## DATA
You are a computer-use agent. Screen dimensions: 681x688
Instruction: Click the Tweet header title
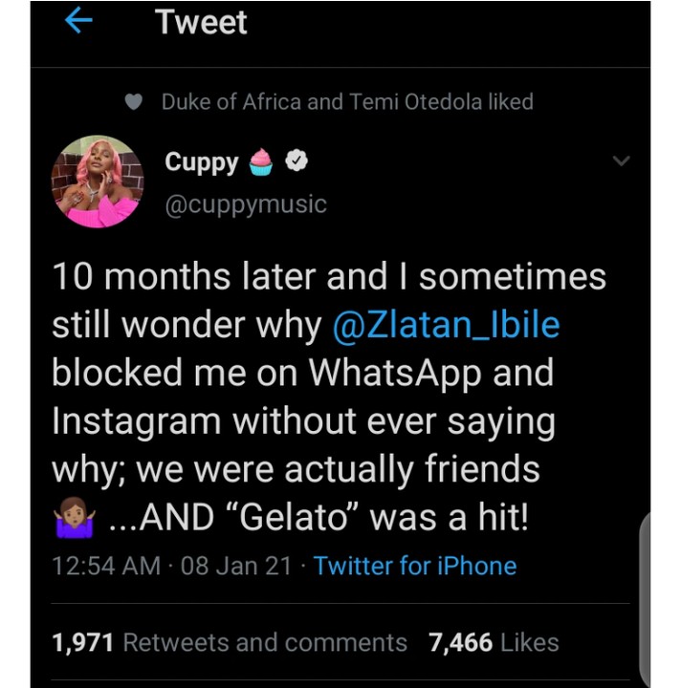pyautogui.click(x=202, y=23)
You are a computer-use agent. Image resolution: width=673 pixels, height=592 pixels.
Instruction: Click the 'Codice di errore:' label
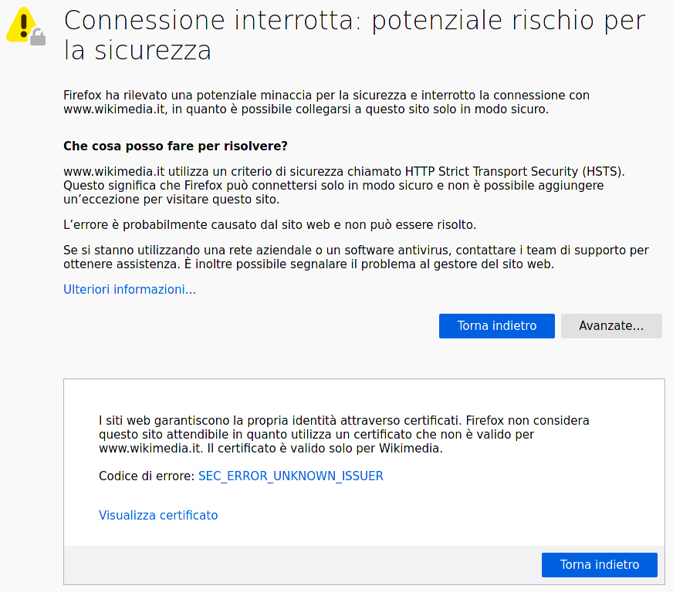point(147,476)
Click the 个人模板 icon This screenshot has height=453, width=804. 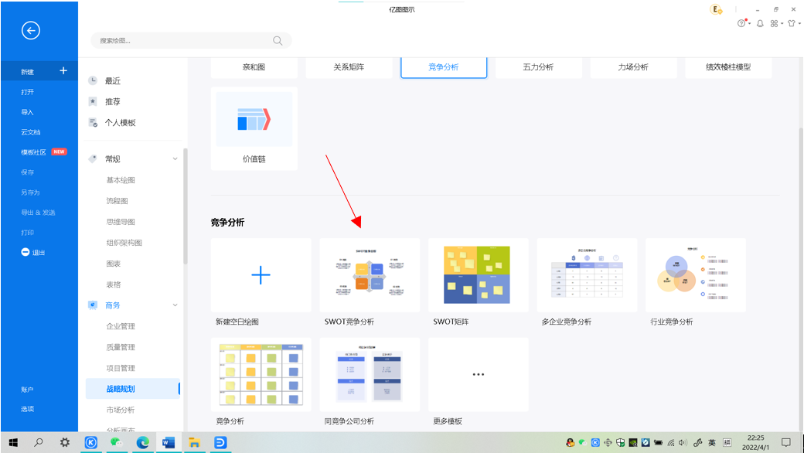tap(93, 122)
...
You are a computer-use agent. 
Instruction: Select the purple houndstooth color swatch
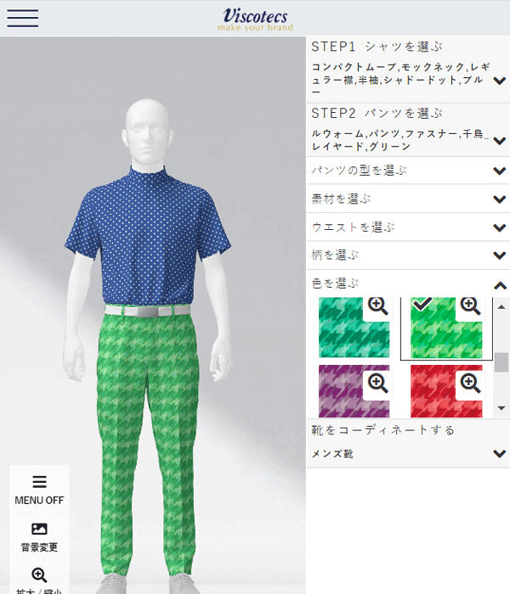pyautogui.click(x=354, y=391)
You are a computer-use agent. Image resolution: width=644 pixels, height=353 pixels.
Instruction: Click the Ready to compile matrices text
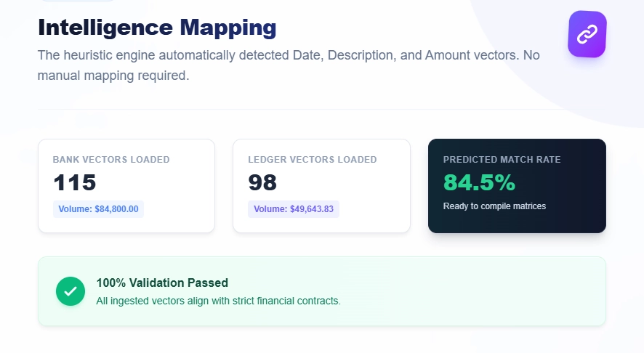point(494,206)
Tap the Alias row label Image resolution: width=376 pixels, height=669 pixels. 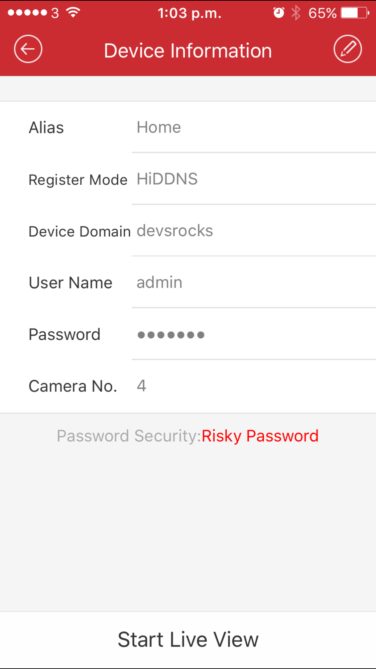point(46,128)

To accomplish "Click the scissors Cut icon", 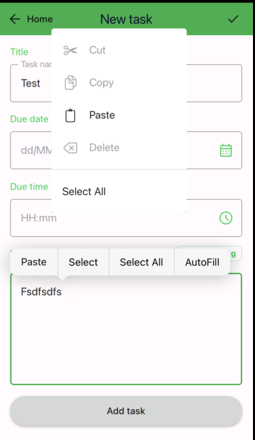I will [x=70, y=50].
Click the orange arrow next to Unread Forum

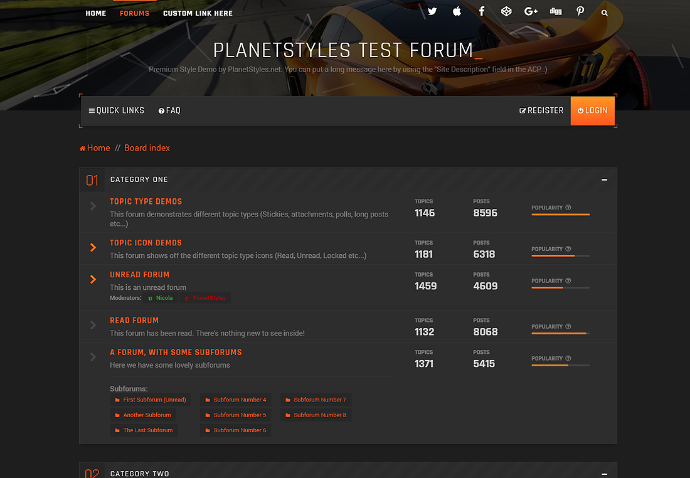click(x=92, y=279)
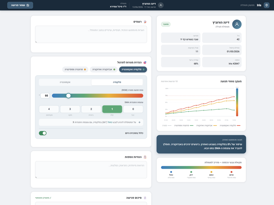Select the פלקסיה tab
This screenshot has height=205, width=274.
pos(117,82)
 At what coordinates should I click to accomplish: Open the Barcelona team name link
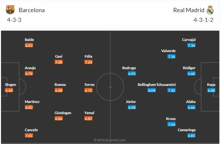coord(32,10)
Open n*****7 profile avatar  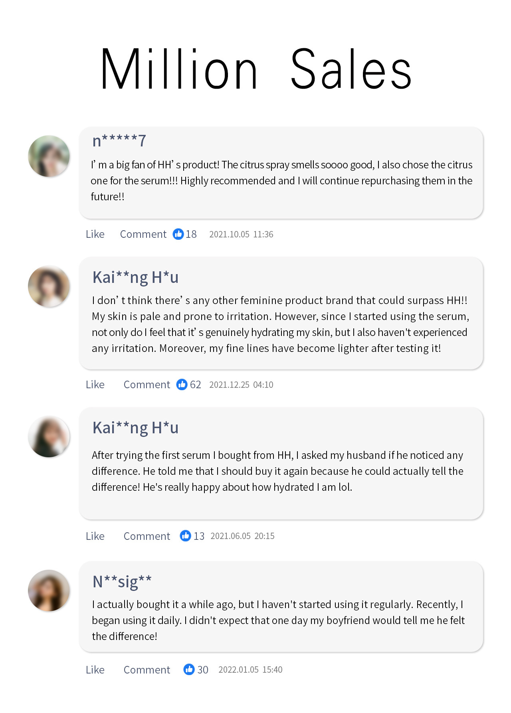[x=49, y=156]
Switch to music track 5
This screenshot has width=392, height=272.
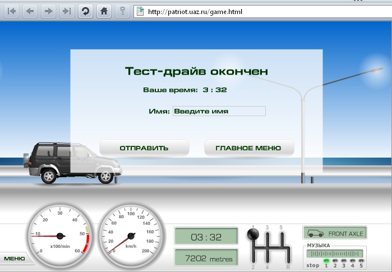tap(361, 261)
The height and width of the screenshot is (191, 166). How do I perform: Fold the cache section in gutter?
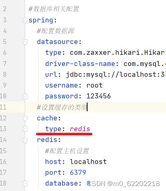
--
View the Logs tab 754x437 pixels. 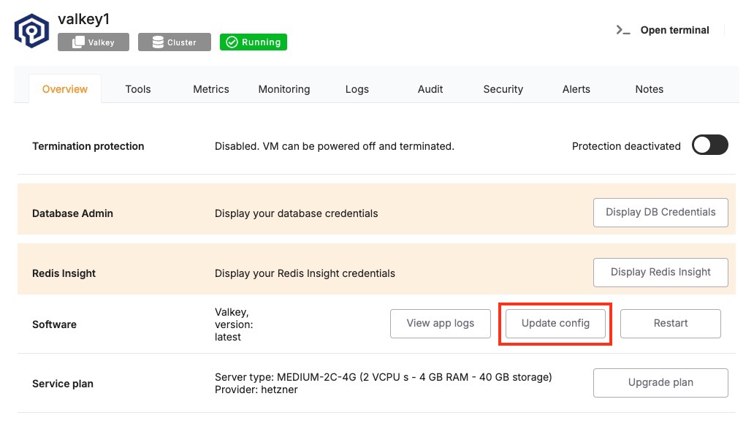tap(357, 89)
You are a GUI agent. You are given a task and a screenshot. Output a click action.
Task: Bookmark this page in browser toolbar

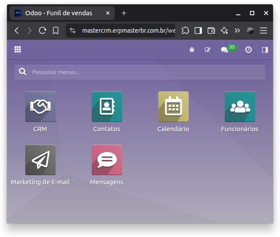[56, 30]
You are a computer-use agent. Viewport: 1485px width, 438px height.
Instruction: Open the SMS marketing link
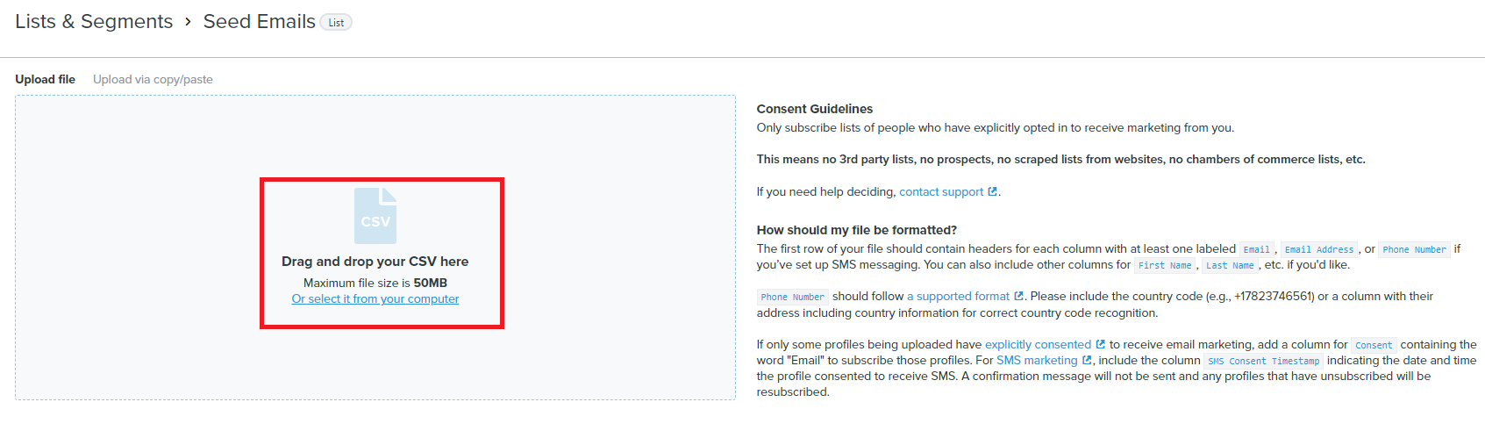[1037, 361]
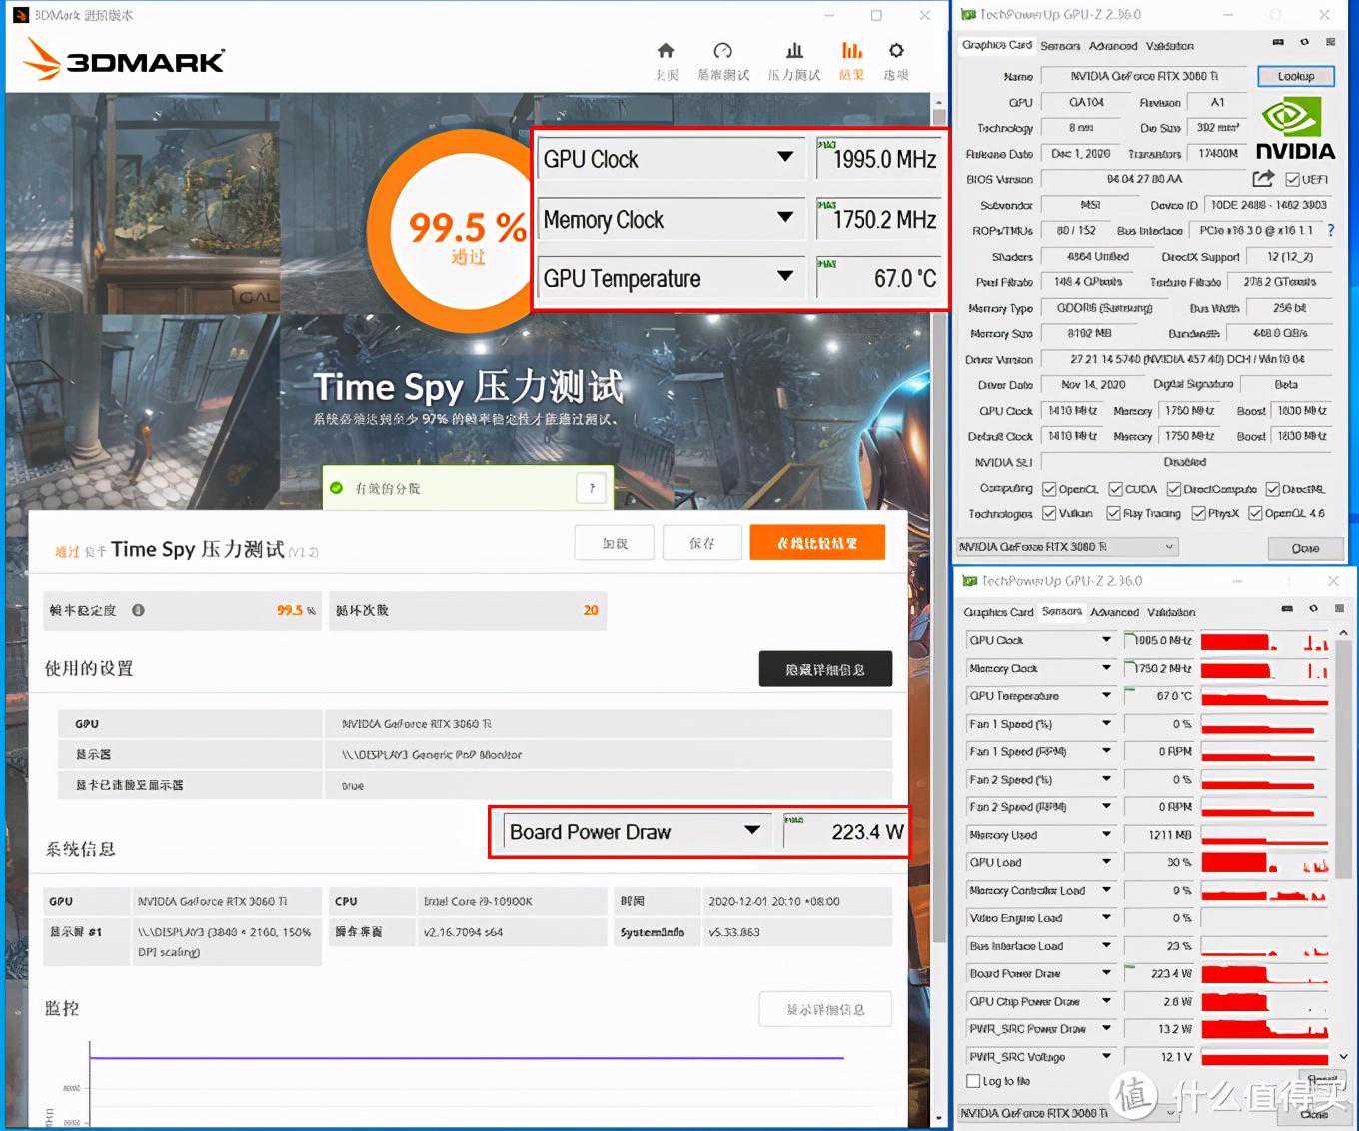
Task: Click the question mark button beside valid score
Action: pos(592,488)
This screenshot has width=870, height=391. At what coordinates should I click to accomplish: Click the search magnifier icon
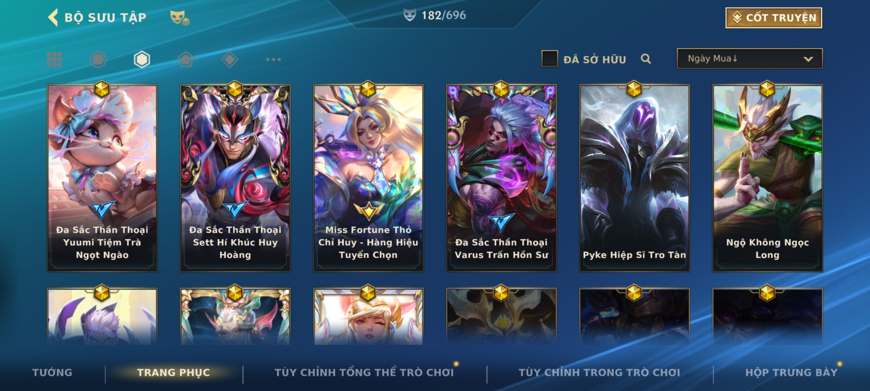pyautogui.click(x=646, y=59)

## PROMPT
The word "agent" appears on some lines of the data above; say how many such lines there are, with nothing else.

## EXPECTED ANSWER
6